Message to George Will: Do Not Opine About Things You Know Nothing About
His first mistake:
State governments, misunderstanding markets and ravenous for revenue, exaggerate the potential windfall from taxing legalized marijuana. California thinks it might reap $1.4 billion. But Rosalie Pacula, a Rand Corp. economist, estimates that prohibition raises marijuana production costs at least 400 percent, so legalization would cause prices to fall much more than the 50 percent assumed by the $1.4 billion estimate.How did the Rand Corp figure that out? Sounds to me like they just pulled that out of their ass.
They're comparing production costs in a model that doesn't exist (wherein marijuana is legal and taxed) with a model that does (prohibition)? No shit? It's an estimate based on an estimate, and I'm supposed to be impressed?
But there's more:
Furthermore, marijuana is a normal good in that demand for it varies with price. Legalization, by drastically lowering price, will increase marijuana's public health costs, including mental and respiratory problems, and motor vehicle accidents.George, George, George. In the past ten years, you've bought more bow ties than bags of weed, so let me clue you into a dirty little secret of marijuana prices.

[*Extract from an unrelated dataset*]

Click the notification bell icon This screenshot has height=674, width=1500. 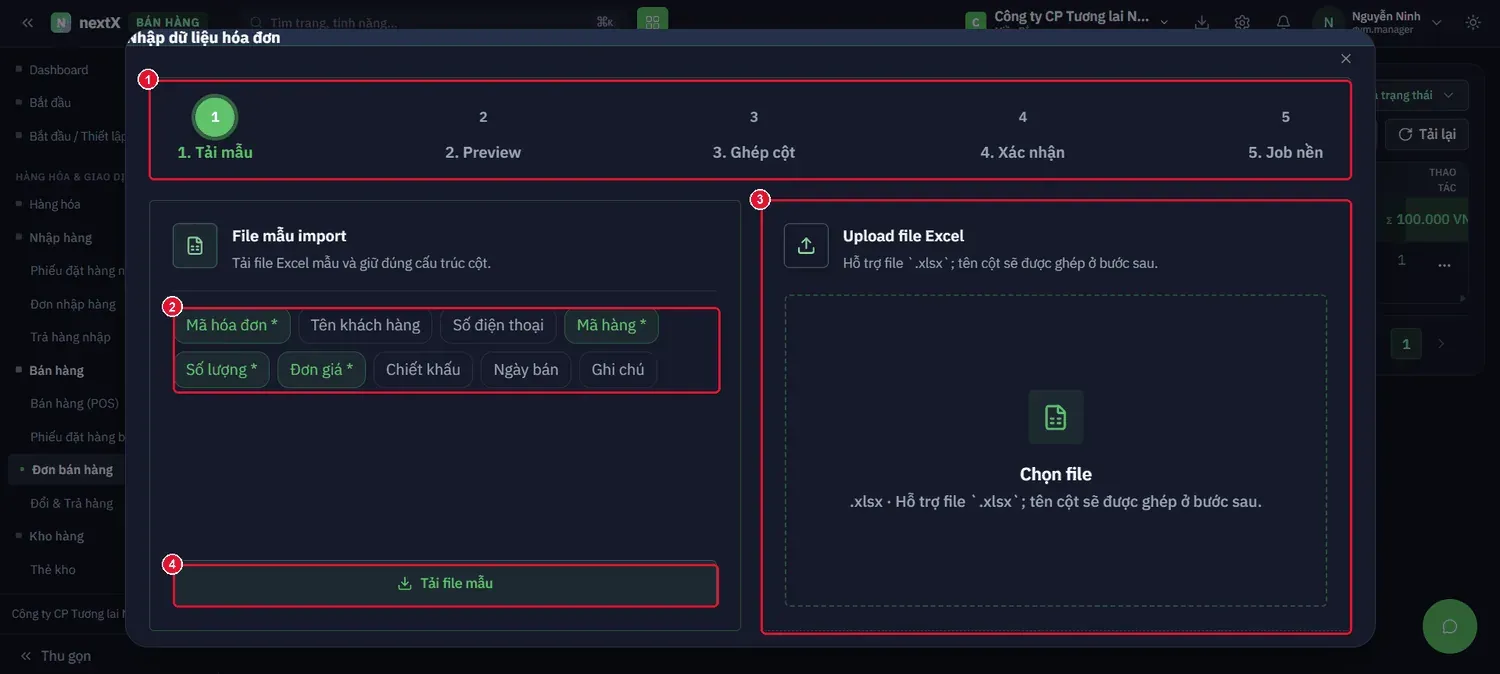click(1283, 22)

They are remarkably stable.
A quarter ounce of schwag will cost you about $20 bucks. A quarter ounce of kind bud (the kind you get at the dispensaries...almost all of it locally grown) will cost you about a $100. So it was 10 years ago (20 years?), and so it is today.

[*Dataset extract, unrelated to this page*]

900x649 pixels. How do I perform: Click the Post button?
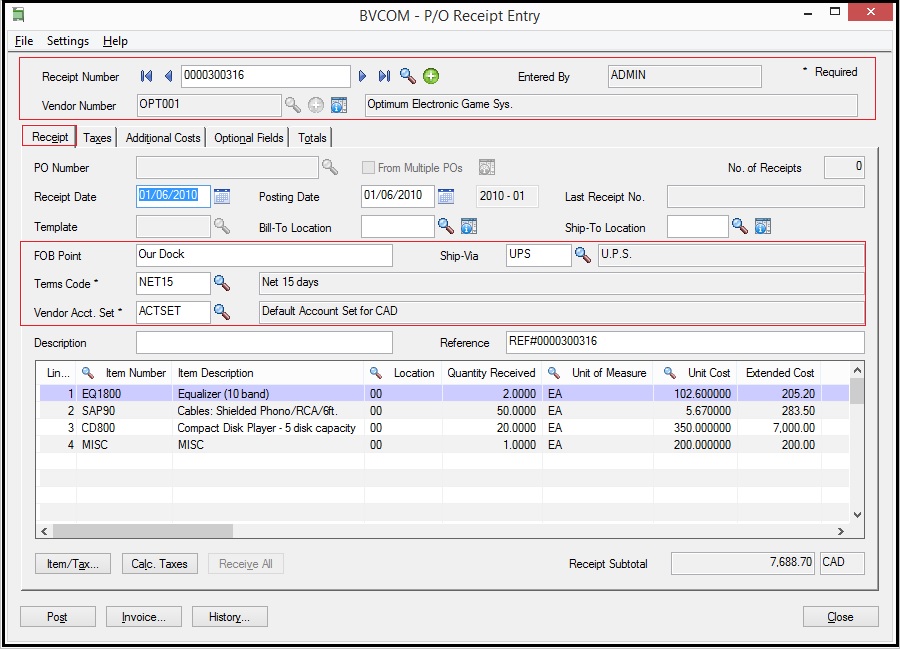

The scenario Will envisions, prices going down as the market is flooded with legal weed, is ludicrous to anyone who actually participates in the cannabis market.
Prices will act like prices do on other products that appeal to the connoisseur, with the good stuff commanding a premium (think Starbucks/Lafite-Rothschild wine) and the not-so-good stuff going for a discount (think Folgers/Boone's Farm).

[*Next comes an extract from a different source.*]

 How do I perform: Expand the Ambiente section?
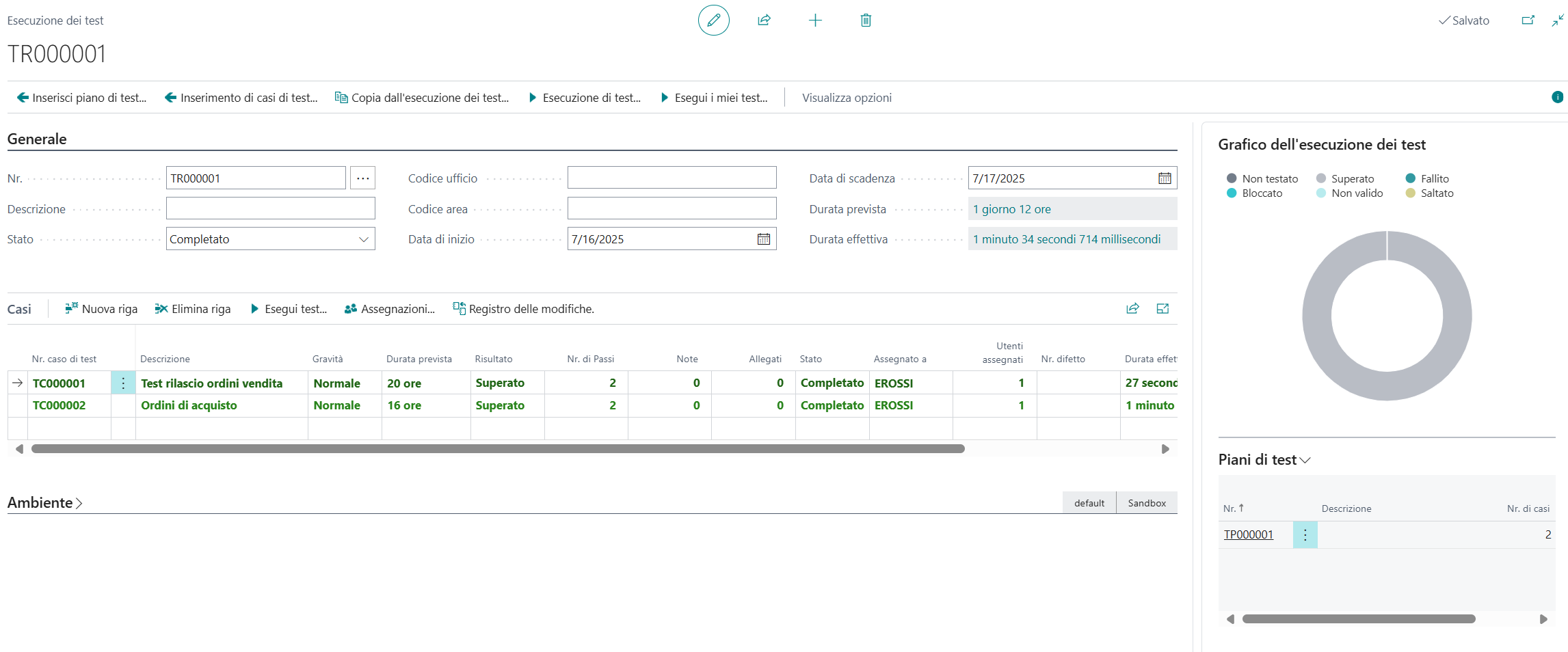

That's how the market will form. Will prices go down? Some of them. But some will go up, too.
As for the negative side effects Will is worried about...bah. Motor vehicle accidents? Fricking motor vehicle accidents?
The majority of motor vehicle accidents are caused by people who are NOT on marijuana. What should we do about them?
And mental and respiratory problems? Look at the bow-tied conservative wanker suddenly aligning himself with the nanny-state that sacrifices individual liberty out of some vague concern for my mental and respiratory health.
I love this, though:
States attempting to use high taxes to keep marijuana prices artificially high would leave a large market for much cheaper illegal -- unregulated and untaxed -- marijuana.I see...so nothing would change.
Except that you would have the option to buy it legally. Oh the humanity!
Will's not done wanking though:
Colorado ranks sixth in the nation in identity theft, two-thirds of which is driven by the state's $1.4 billion annual methamphetamine addiction.An alarming statistic, no doubt, but what does that have to do with legalizing marijuana?
Short answer: Nothing.
[Attorney General Suthers] is loath to see complete legalization of marijuana at a moment when new methods of cultivation are producing plants in which the active ingredient, THC, is "seven, eight times as concentrated" as it used to be.Yeah, I've heard that before. And it's probably true.
But like super-concentrated Tide, with super-THC-concentrated pot, you smoke less of it. Unless you're an idiot like George Will.